Я ему тогда сказал, что если бы я в бытность службы такой теплоход поднимал дольше трёх-четырёх дней, то на пятый меня бы сняли с должности.
Если совсем коротко, то там было много советчиков, не совсем понимающих суть вопроса. В итоге сделали неудачный технический проект подъёма «Булгарии», с которым на практике мучились — тащили потом судно 13 км. Сейчас уже не хочется бросать камни в чей-то огород. И хотя меня даже наградили за участие в этой операции, я продолжаю оставаться при своём мнении, что подъём осуществлялся непрофессионально, я бы всё сделал по-другому. Но меня и других специалистов в этой области не послушали.
— С какой глубины мы могли раньше и можем сейчас поднимать суда?
— Вопрос не совсем корректный. Я бы так его вообще не ставил. Тут главное — понимать, для чего поднимать. Если есть цель, которая оправдывает любые средства, то ограничений почти нет.
Когда в 1970-е американцам надо было поднять секретную документацию с нашей затонувшей атомной подводной лодки К-129, которая лежит в Тихом океане на глубине 5,5 км, они пошли на беспрецедентные расходы.
Потратили $1 млрд, потом ещё $600 млн добавили и модернизировали специальное судно Glomar Explorer. В итоге смогли с этой глубины поднять часть нашей подводной лодки, видимо, добившись своих целей.
— А у нас с какой максимальной глубины производился судоподъём?
— В 1969 году в центральной части Баренцева моря с глубины 200 м была поднята дизельная подлодка С-80, которая затонула в 1961 году.

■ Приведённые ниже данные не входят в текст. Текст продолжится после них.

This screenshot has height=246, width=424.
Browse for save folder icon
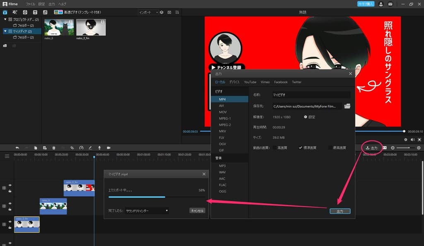pyautogui.click(x=347, y=106)
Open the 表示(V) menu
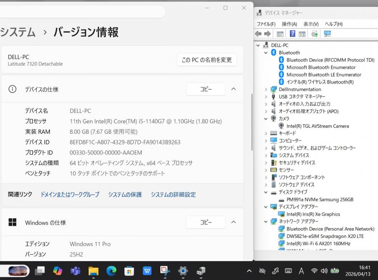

Это была уникальная операция, проводившаяся в очень тяжёлых гидрометеорологических условиях. Тогда по постановлению правительства специально для подъёма этой лодки было спроектировано и построено судоподъёмное судно «Карпаты», которое сейчас порезано на металлолом. Но те времена остались в прошлом, и с тех пор мы сильно отстали в этом вопросе, растеряв и кадры, и технику.
Тот же затонувший «Курск» в 2001 году поднимали уже голландцы. Увы, сейчас вместо того, чтобы вкладывать средства во что-то своё, мы платим втридорога иностранцам.
— Не обидно, что об ЭОН-12 сейчас мало кто знает?
— Наступили другие времена, поменялись приоритеты. Сейчас советский период у нас больше критикуют, чем хвалят, а тут я даже не знаю, что плохого можно сказать о нашей миссии. В 2012 году мы отмечали 40 лет ЭОН-12 в военно-морском музее в Санкт-Петербурге. Мало тогда собралось живых участников. Сейчас, наверное, их осталось ещё меньше.